The first trading day of the week in the currency market was bearish for the Naira in the Nigerian Autonomous Foreign Exchange Market (NAFEX) on Monday, April 27.

Yesterday, it lost N5.80 or 0.43 per cent against the United States Dollar to trade at N1,364.24/$1, in contrast to the N1,358.44/$1 it was traded last Friday.

In the same vein, the Nigerian currency depreciated against the Pound Sterling in the official market by N13.70 to close at N1,847.72/£1 versus the preceding session’s N1,834.02/£1, and slumped against the Euro by N11.56 to sell at N1,602.29/€1 versus N1,590.73/€1.

Also, the Nigerian Naira tumbled against the greenback during the trading day by N5 to quote at N1,385/$1 compared with the previous rate of N1,380/$1, and at the GTBank FX desk, it traded flat at N1,370/$1.

The poor performance of the domestic currency could be attributed to liquidity shortage at the official currency market on Monday, which came amid surging demand for international payments. At $76.50 million, interbank liquidity printed higher across 79 deals, up from the $43.572 million reported on Friday.

Nigeria’s gross external reserves declined to $48.45 billion amid a month-long decline in inflows, amid uncertainties in the global commodity market. The depletion of foreign reserves could be partly attributed to the Central Bank of Nigeria’s intervention in the FX market.
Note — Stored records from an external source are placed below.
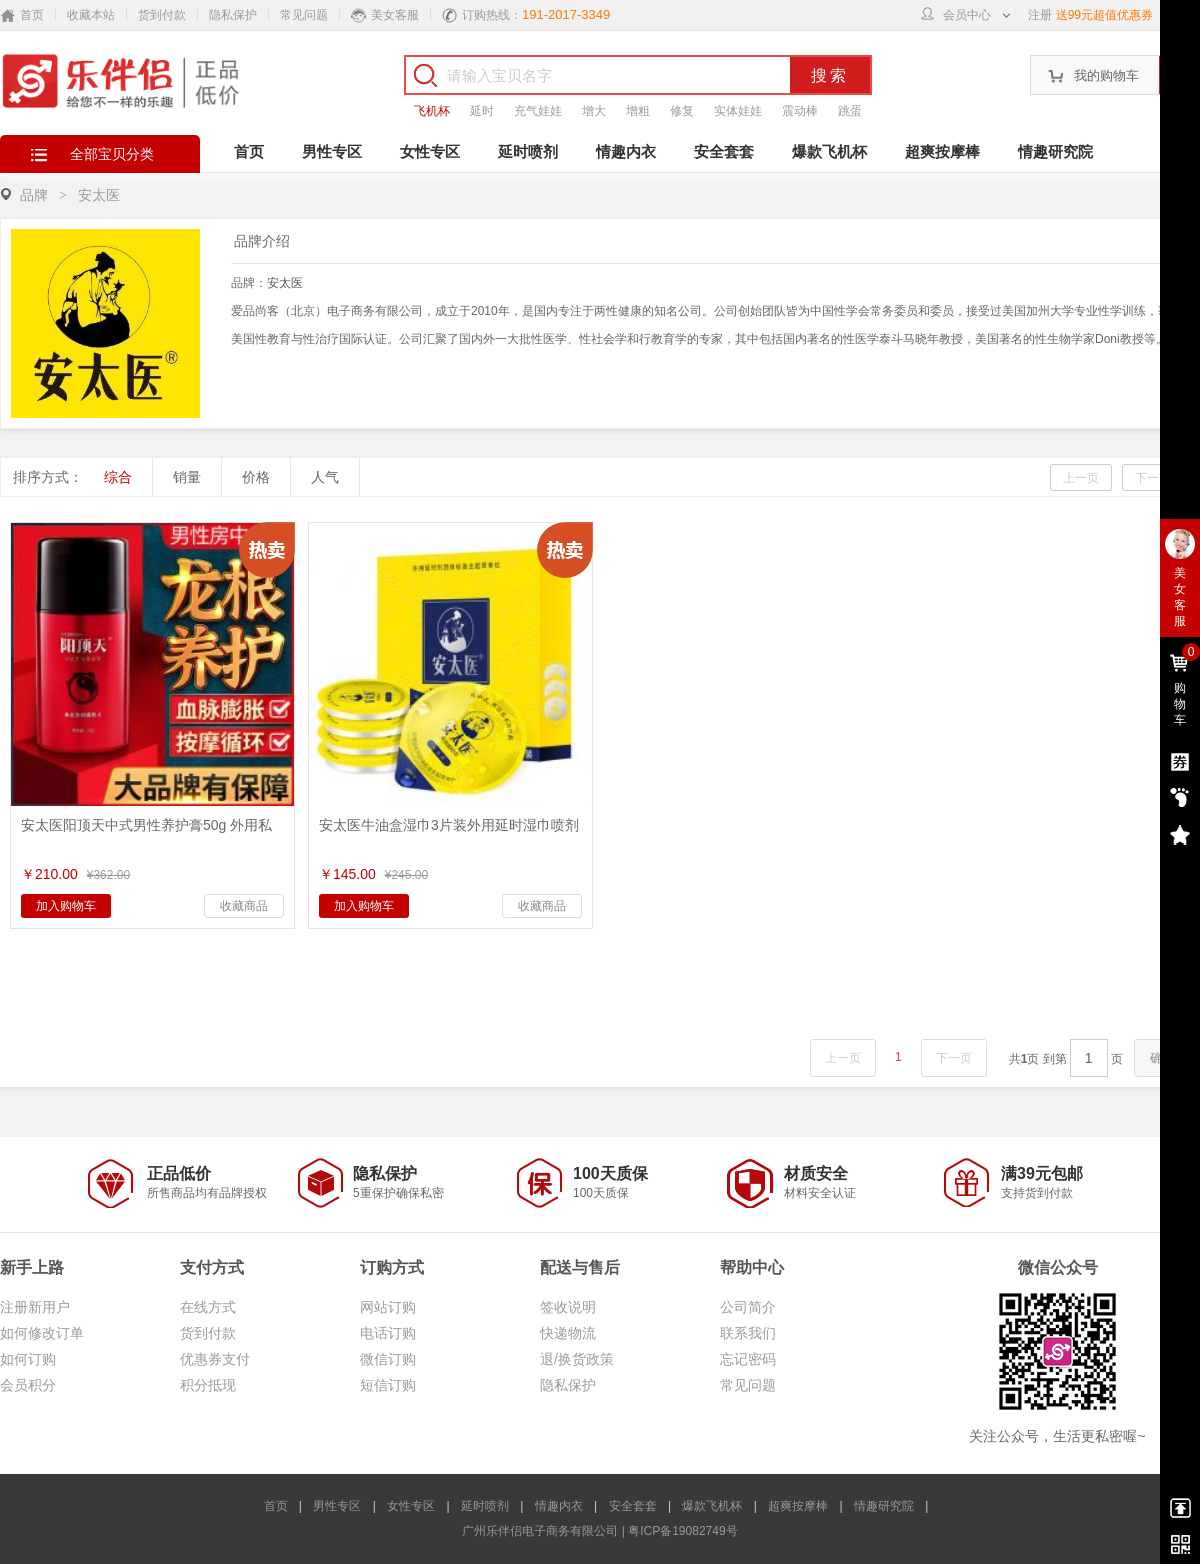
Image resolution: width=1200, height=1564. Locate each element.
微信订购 (388, 1359)
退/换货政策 (577, 1359)
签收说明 (568, 1307)
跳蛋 (850, 111)
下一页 (1153, 478)
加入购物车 (66, 906)
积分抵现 (208, 1385)
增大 (594, 111)
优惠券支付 (215, 1359)
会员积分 (28, 1385)
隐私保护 (233, 15)
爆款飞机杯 (829, 151)
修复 (682, 111)
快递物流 (568, 1333)
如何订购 (28, 1359)
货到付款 (162, 15)
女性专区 (430, 151)
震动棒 (800, 111)
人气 (325, 477)
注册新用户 (35, 1307)
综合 (118, 477)
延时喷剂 (528, 151)
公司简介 (748, 1307)
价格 (256, 477)
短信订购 (388, 1385)
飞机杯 (432, 111)
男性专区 (332, 151)
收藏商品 (244, 906)
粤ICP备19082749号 (682, 1531)
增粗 (638, 111)
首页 (249, 151)
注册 (1040, 15)
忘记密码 (748, 1359)
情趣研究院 (1055, 151)
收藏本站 (91, 15)
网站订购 (388, 1307)
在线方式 (208, 1307)
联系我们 (748, 1333)
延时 (482, 111)
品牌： (267, 283)
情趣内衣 (626, 151)
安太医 (285, 283)
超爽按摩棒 (942, 151)
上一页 (1081, 478)
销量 (187, 477)
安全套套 (724, 151)
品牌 (34, 195)
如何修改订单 (42, 1333)
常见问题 (304, 15)
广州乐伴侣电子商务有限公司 (540, 1531)
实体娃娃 (738, 111)
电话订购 (388, 1333)
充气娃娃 (538, 111)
The market remains perturbed by persistent concerns over liquidity constraints, policy transparency, and weakening confidence in Nigeria’s FX market, while boosters, including oil prices, continue to look rocky due to stalled discussions and unclear ceasefire negotiations between the US and Iran.

A look at the cryptocurrency market, Bitcoin (BTC) has been rejected near $79,000 three times in eight sessions, leaving the level as the de facto ceiling of its current trading range even as major cryptocurrencies trade lower over the past day. It lost 0.9 per cent to sell at $77,003.61.
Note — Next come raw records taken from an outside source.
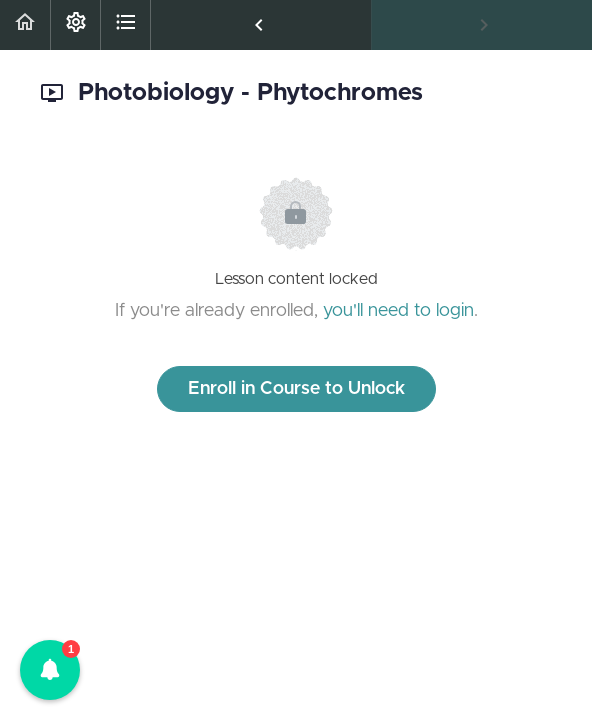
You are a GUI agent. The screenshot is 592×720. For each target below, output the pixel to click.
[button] (25, 25)
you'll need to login (398, 311)
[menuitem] (75, 25)
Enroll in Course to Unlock (296, 389)
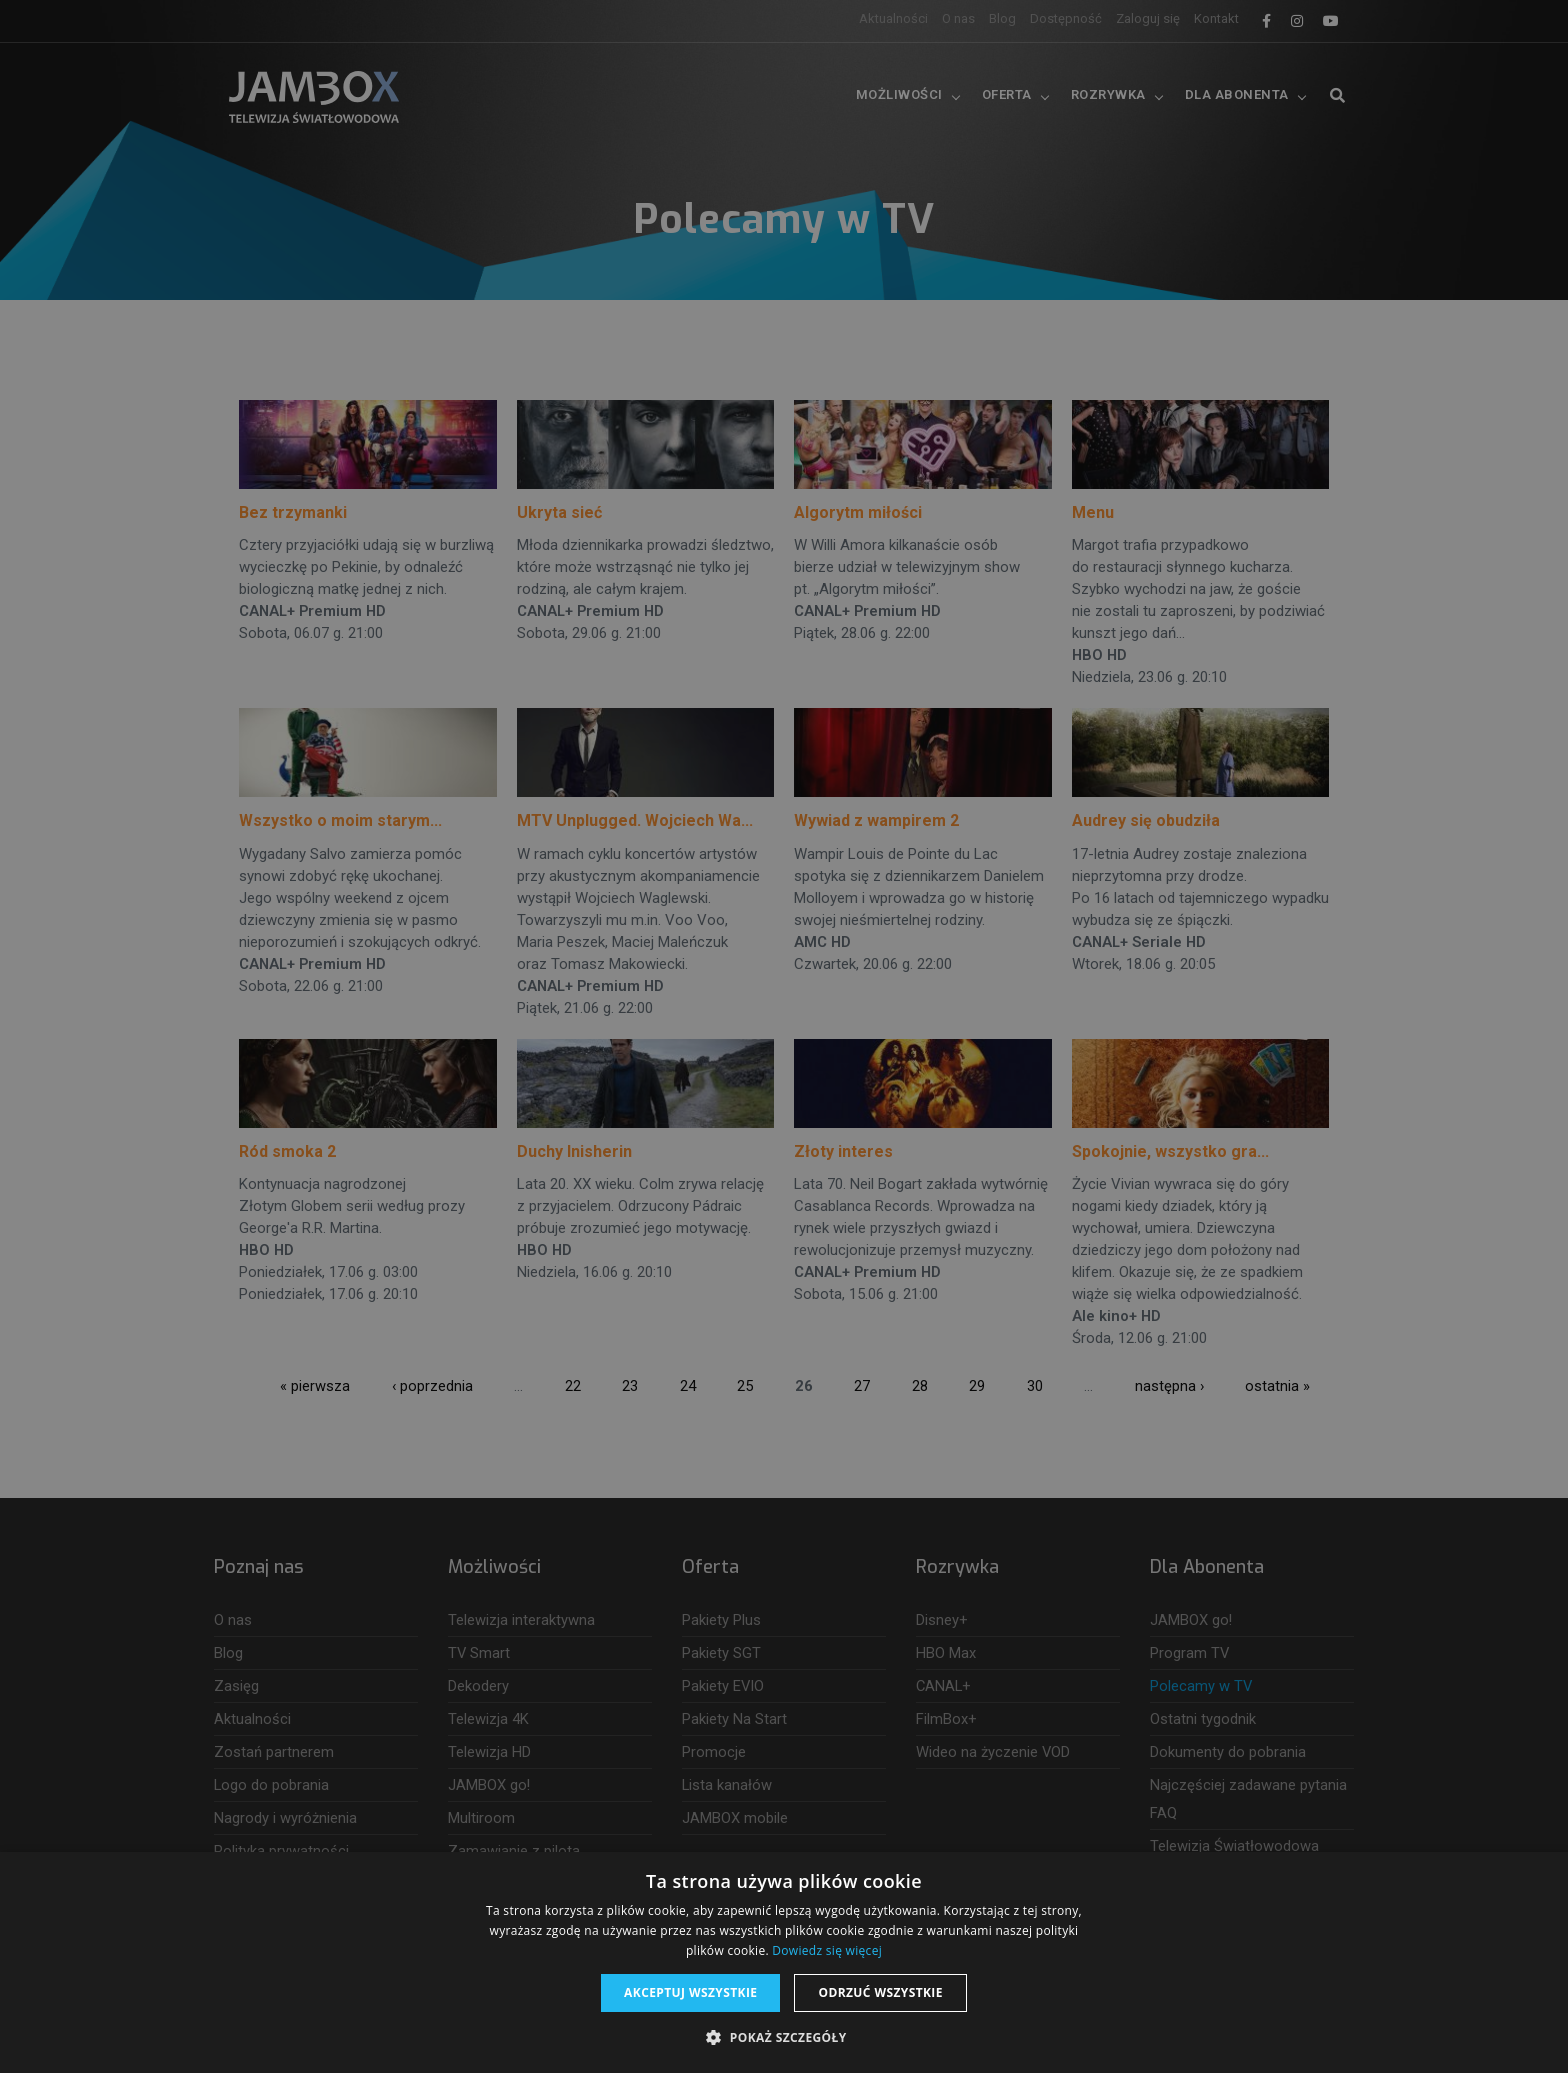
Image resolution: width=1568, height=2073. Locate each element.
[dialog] (784, 1036)
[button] (783, 2038)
Analysts say that upcoming US Federal Reserve policy decisions and top tech firms’ earnings this week could provide the catalyst to push bitcoin decisively above $80,000.

The market also continued to weigh Iran’s interim deal proposal to reopen the Strait of Hormuz, which failed to advance over the weekend. The White House said US officials were discussing the latest Iranian proposal but maintained “red lines” on any deal to end the eight-week war.

Solana (SOL) dropped 1.8 per cent to $84.25, Ripple (XRP) went down by 1.6 per cent to $1.39, Ethereum (ETH) depreciated by 1.3 per cent to $2,290.00, Binance Coin (BNB) declined by 0.5 per cent to $625.18, and Cardano (ADA) fell by 0.2 per cent to $0.2480.

However, Dogecoin (DOGE) rose by 2.0 per cent to $0.1002, and TRON (TRX) appreciated by 0.2 per cent to $0.3242, while the US Dollar Tether (USDT) and the US Dollar Coin (USDC) remained unchanged at $1.00 apiece.